Update verl to v0.4.1, vllm to v0.9.2 (#125)

hiyuchang · web-flow · commit 15f8a8bb4a0b · 2025-07-18T10:40:04.000+08:00
diff --git a/docs/sphinx_doc/source/tutorial/faq.md b/docs/sphinx_doc/source/tutorial/faq.md
@@ -96,7 +96,7 @@ ray start --head
 
 **A:** The following parameters may be helpful:
 
-- For trainer, adjust `actor_rollout_ref.actor.ppo_micro_batch_size_per_gpu` when `actor_rollout_ref.actor.use_dynamic_bsz=false`; adjust `actor_rollout_ref.actor.ppo_max_token_len_per_gpu` and `actor_rollout_ref.actor.ulysses_sequence_parallel_size` when `actor_rollout_ref.actor.use_dynamic_bsz=true`.
+- For trainer, adjust `actor_rollout_ref.actor.ppo_micro_batch_size_per_gpu` when `actor_rollout_ref.actor.use_dynamic_bsz=false`; adjust `actor_rollout_ref.actor.ppo_max_token_len_per_gpu` and `actor_rollout_ref.actor.ulysses_sequence_parallel_size` when `actor_rollout_ref.actor.use_dynamic_bsz=true`. Setting `actor_rollout_ref.actor.entropy_from_logits_with_chunking=true` may also help.

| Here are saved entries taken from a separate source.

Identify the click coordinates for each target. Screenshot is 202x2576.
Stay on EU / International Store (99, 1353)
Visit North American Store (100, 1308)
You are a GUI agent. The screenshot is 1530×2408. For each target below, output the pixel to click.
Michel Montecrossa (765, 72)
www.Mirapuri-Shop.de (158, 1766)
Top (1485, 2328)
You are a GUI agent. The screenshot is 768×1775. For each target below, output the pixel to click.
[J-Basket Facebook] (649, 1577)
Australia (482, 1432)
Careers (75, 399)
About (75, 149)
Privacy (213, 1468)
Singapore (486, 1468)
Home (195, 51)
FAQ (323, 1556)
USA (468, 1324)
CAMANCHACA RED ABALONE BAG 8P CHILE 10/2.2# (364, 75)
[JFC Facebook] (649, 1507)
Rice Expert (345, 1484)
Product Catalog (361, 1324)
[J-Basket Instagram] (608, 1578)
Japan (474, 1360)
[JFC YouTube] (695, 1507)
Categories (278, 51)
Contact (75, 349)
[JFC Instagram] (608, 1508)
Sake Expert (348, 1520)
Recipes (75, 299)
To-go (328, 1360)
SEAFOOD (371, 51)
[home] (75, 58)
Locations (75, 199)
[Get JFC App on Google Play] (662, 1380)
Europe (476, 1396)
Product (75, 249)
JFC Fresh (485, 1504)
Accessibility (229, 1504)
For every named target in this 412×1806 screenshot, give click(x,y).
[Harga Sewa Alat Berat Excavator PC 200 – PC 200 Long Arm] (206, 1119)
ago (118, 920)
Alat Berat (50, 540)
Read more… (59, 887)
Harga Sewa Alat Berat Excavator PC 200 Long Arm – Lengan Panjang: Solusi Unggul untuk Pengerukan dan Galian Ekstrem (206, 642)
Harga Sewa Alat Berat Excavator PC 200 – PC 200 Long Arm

 - For explorer, adjust `explorer.rollout_model.tensor_parallel_size`,
 
 
diff --git a/docs/sphinx_doc/source/tutorial/trinity_configs.md b/docs/sphinx_doc/source/tutorial/trinity_configs.md
@@ -443,8 +443,11 @@ actor_rollout_ref:
     ppo_epochs: 1
     shuffle: False
     ulysses_sequence_parallel_size: 1 # sp size
+    entropy_from_logits_with_chunking: false
+    entropy_checkpointing: false
     checkpoint:
-      contents: ['model', 'hf_model', 'optimizer', 'extra']  # with 'hf_model' you can save whole model as hf format, now only use sharded model checkpoint to save space
+      load_contents: ['model', 'optimizer', 'extra']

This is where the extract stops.